Prayer in School–clearing up the very clear law in the US
A follow up to yesterday’s rant against the evangelical Rick Perry’s evangelical commercial about President Obama’s War on Religion. You’ll remember the key quote from the political spot: ““You don’t have to be in the pews every Sunday to know that there is something wrong with our country, when gays can openly serve in the military but our kids can’t openly celebrate Christmas or pray in school.” Besides being totally aggravating, Perry is actually wrong. TRC was in no place to highlight legal nuance yesterday, but today this is still bothering us, so here you go.

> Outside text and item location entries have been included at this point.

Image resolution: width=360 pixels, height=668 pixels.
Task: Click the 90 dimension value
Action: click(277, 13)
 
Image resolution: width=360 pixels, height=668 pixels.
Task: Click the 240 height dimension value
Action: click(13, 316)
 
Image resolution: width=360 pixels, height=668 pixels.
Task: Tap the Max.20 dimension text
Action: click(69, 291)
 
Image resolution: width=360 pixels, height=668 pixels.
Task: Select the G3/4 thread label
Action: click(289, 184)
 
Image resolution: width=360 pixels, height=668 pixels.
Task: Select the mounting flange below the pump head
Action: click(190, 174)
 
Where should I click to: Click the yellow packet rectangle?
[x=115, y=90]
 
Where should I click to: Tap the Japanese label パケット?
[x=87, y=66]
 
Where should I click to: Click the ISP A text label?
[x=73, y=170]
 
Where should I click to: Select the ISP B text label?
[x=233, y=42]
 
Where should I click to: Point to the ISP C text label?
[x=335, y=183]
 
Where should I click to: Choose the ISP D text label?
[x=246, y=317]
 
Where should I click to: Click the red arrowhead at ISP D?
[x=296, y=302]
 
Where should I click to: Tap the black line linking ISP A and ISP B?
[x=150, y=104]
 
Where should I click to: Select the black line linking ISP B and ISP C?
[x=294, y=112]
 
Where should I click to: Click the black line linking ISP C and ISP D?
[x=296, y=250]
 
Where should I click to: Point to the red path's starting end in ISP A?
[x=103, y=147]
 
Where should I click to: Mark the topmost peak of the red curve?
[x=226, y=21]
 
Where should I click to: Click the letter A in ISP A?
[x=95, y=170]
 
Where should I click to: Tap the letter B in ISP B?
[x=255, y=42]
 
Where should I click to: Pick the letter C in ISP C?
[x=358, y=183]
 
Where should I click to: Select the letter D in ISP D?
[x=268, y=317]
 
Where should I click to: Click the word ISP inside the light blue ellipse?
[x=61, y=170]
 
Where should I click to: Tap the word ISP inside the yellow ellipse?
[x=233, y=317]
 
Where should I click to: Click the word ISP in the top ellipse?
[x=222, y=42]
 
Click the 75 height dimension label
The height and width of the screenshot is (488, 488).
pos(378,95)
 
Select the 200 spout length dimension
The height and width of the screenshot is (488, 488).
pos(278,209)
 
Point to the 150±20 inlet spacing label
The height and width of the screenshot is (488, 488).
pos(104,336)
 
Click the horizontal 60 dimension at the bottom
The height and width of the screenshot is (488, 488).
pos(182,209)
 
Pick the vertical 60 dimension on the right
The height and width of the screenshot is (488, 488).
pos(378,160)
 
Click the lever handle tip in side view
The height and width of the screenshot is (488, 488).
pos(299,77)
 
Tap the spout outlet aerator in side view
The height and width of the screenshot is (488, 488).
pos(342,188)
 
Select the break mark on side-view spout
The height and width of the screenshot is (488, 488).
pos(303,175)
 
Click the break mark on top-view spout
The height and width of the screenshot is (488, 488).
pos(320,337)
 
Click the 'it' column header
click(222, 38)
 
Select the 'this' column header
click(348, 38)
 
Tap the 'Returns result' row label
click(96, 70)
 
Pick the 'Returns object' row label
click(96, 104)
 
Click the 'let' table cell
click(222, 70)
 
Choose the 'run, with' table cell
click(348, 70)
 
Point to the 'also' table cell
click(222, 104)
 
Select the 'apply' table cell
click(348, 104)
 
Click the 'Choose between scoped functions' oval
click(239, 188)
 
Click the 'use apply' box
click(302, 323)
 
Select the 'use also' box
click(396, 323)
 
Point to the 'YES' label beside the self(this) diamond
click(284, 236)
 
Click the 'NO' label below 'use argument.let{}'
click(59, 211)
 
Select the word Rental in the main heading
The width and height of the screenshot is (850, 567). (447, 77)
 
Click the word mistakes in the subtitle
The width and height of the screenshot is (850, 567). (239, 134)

There is nothing keeping prayer out of schools in the United States. There is no law banning school prayer. At least, not in the manner that Rick Perry, and many other religious individuals in America think there is. For some reason, it has become a de facto position of many evangelicals, and the Religious Right, and the Catholic Church, among others, that the Supreme Court banned prayer from public schools in the 1960s.
In the interest of people knowing what the hell they are talking about, here’s some clarification. Prayer is allowed in public schools. It has never been banned, and the right to pray in schools has been defended by the US Gov’t, the ACLU, the American Center for Law and Justice, etc, etc, etc. Prayer in school is legal and safe and well protected by the Constitution. Glad we cleared that up. Unfortunately, that point has been quite difficult to make to the public. Jeffrey Weiss at Real Clear Religion points out the key distinction that was made in the Supreme Court, and the sloppy coverage from the press that accompanies the infamous prayer in school decision.
No matter what one thinks of Perry’s candidacy, this one is another major “oops” for the campaign.
I admit, he’s not alone in making his error. The Associated Press’s analysis of the ad was critical, but also veered off the tracks and into the legal abyss.
Wrote AP political reporter Beth Fouhy: “The Supreme Court prohibited school prayer in two landmark decisions in 1962 and 1963, calling it an unconstitutional violation of the First Amendment.”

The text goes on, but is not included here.